:: Records supplied

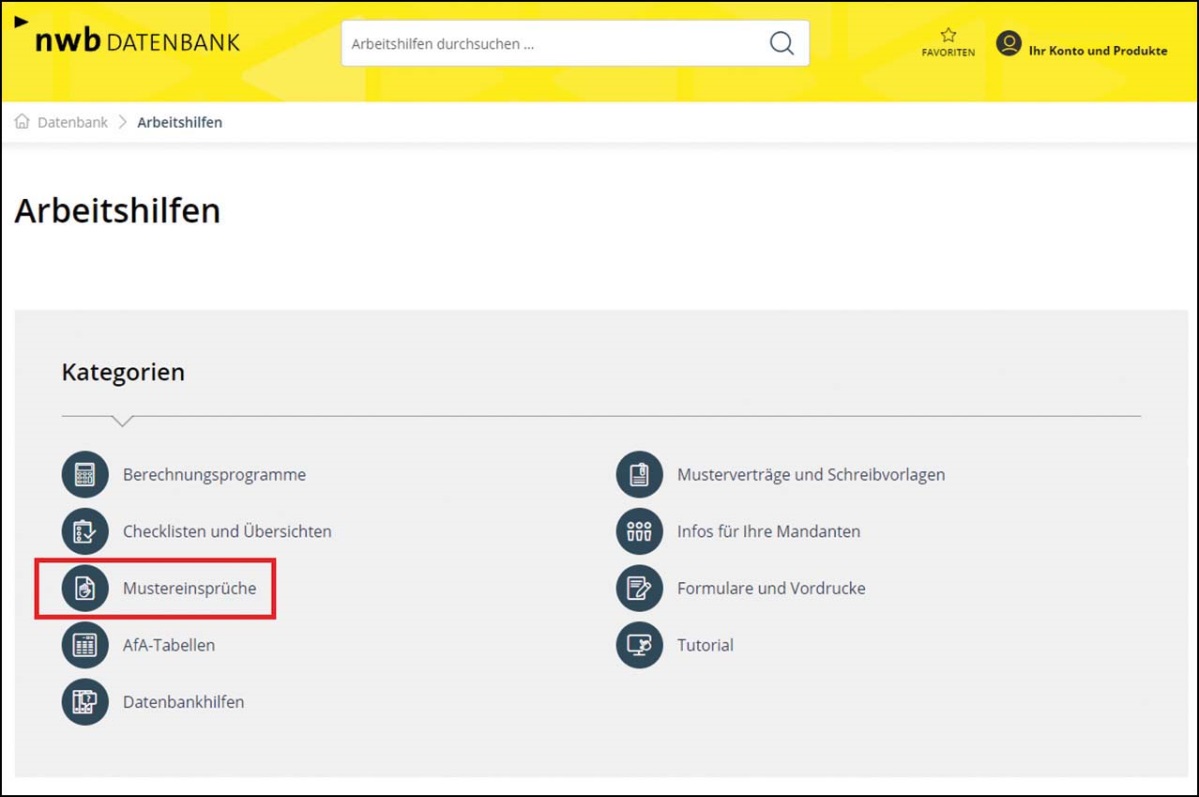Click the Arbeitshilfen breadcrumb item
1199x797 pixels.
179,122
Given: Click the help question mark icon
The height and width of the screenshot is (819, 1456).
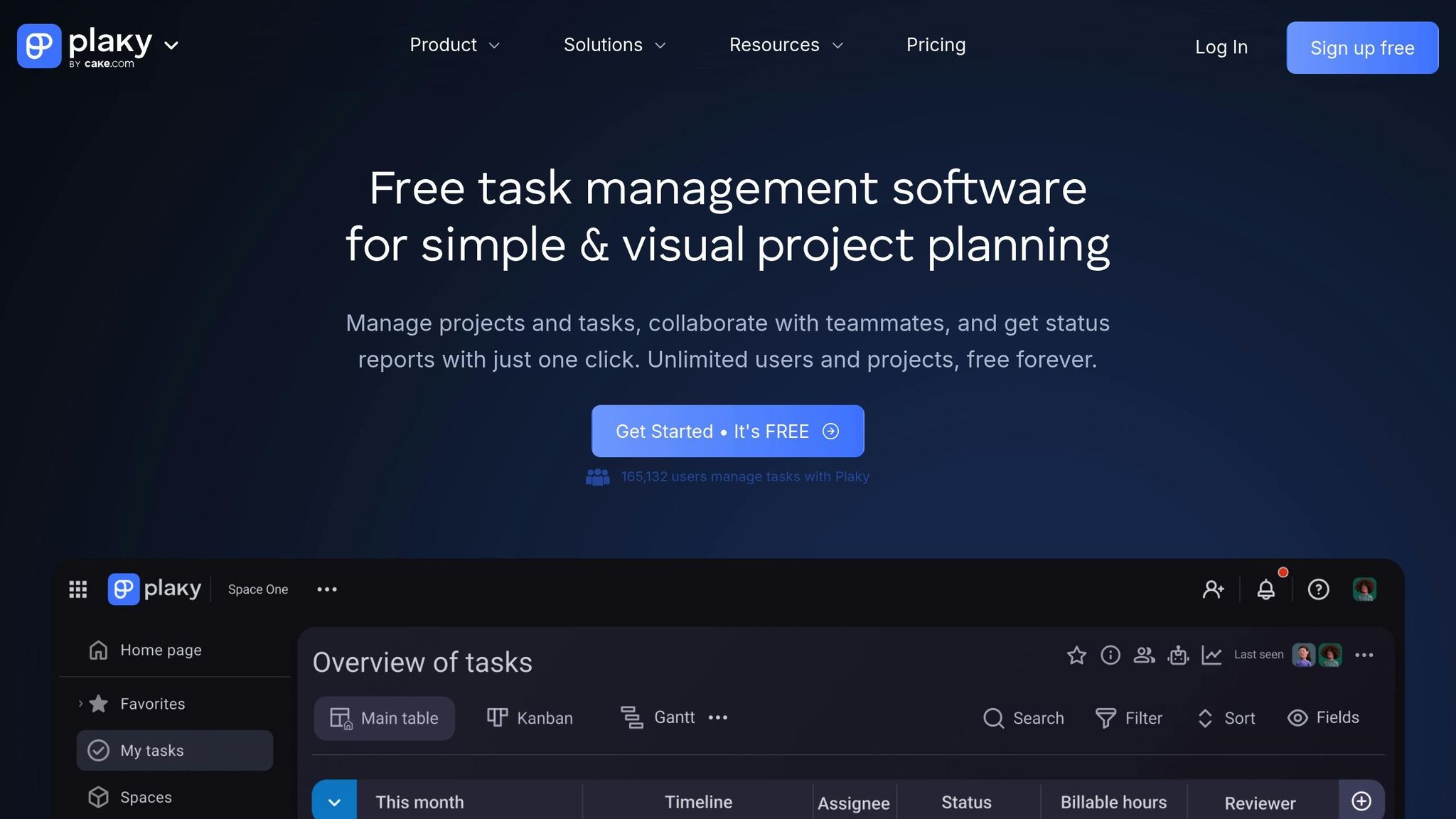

::::

### What the task requires
Print the stretch from the line that contains "Given: Click the help question mark icon" through the end of the records, keeping every line word for word. Leave the pictures out of your answer.

### Task answer
Given: Click the help question mark icon
The height and width of the screenshot is (819, 1456).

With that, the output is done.